Data for this exercise =>
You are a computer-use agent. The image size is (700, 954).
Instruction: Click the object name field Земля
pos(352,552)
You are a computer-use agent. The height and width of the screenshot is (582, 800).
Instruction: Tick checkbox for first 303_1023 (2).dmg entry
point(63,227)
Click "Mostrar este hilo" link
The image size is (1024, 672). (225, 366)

--

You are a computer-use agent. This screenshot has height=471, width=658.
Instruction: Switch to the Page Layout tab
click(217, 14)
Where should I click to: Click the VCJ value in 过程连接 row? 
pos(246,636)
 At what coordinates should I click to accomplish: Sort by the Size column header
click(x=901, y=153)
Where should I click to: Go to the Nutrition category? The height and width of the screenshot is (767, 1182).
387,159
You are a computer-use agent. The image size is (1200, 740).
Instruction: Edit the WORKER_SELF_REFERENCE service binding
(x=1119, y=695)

Task description =>
When a line in the material above contains the word "agent", copy that line out.

Solution to this exercise =>
You are a computer-use agent. The image size is (700, 954).
You are a computer-use agent. The height and width of the screenshot is (582, 800).
You are a computer-use agent. This screenshot has height=471, width=658.
You are a computer-use agent. The image size is (1200, 740).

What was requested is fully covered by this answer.